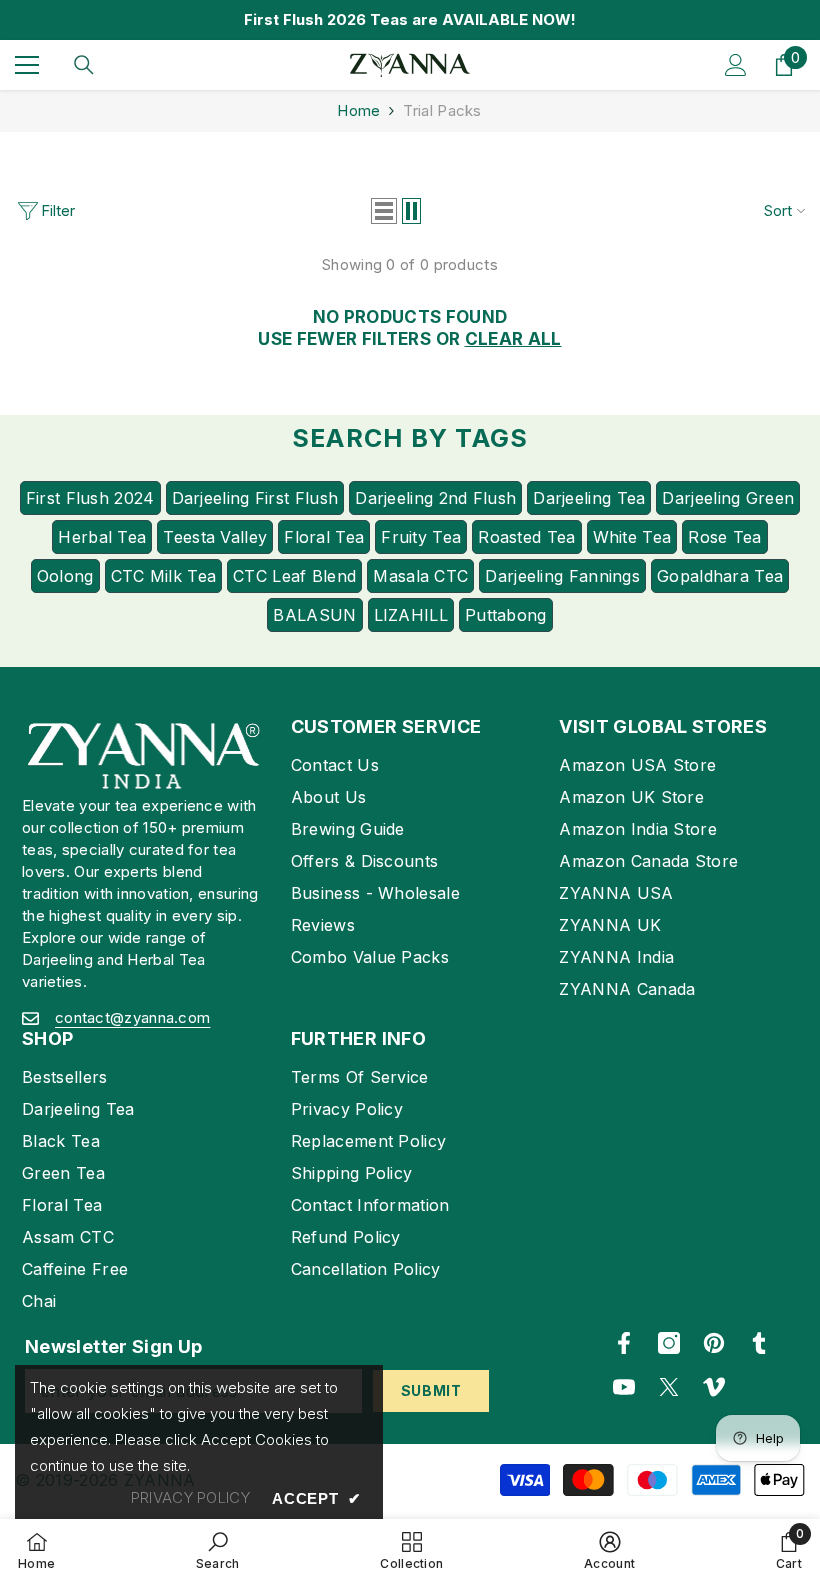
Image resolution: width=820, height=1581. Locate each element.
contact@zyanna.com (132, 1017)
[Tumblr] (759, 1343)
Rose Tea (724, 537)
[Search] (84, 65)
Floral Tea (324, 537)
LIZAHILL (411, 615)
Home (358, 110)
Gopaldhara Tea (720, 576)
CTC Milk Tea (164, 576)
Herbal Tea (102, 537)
==
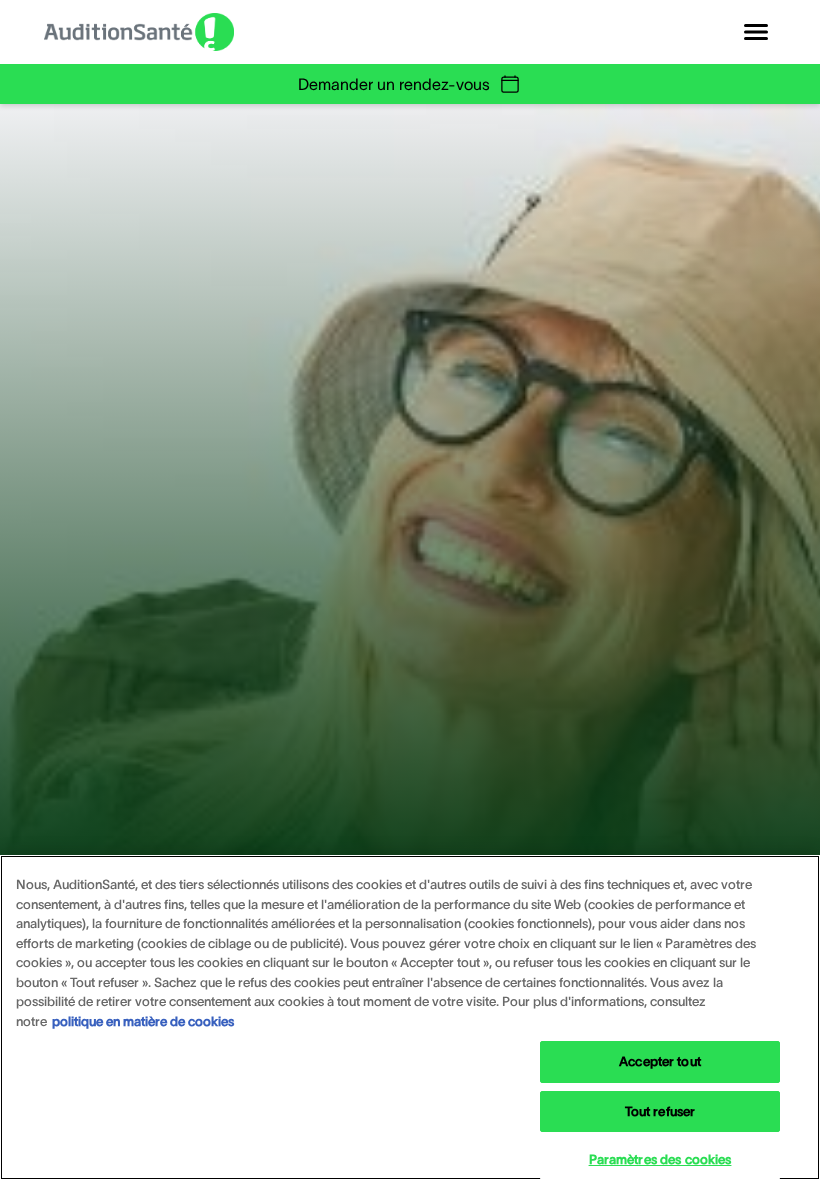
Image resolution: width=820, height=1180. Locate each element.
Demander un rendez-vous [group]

Task brief:
From the entries above, extract only the lines running from the one containing "Image resolution: width=820, height=1581." through the one containing "Herbal Tea (102, 537)", inclusive.

Task answer:
Image resolution: width=820, height=1581. Locate each element.
contact@zyanna.com (132, 1017)
[Tumblr] (759, 1343)
Rose Tea (724, 537)
[Search] (84, 65)
Floral Tea (324, 537)
LIZAHILL (411, 615)
Home (358, 110)
Gopaldhara Tea (720, 576)
CTC Milk Tea (164, 576)
Herbal Tea (102, 537)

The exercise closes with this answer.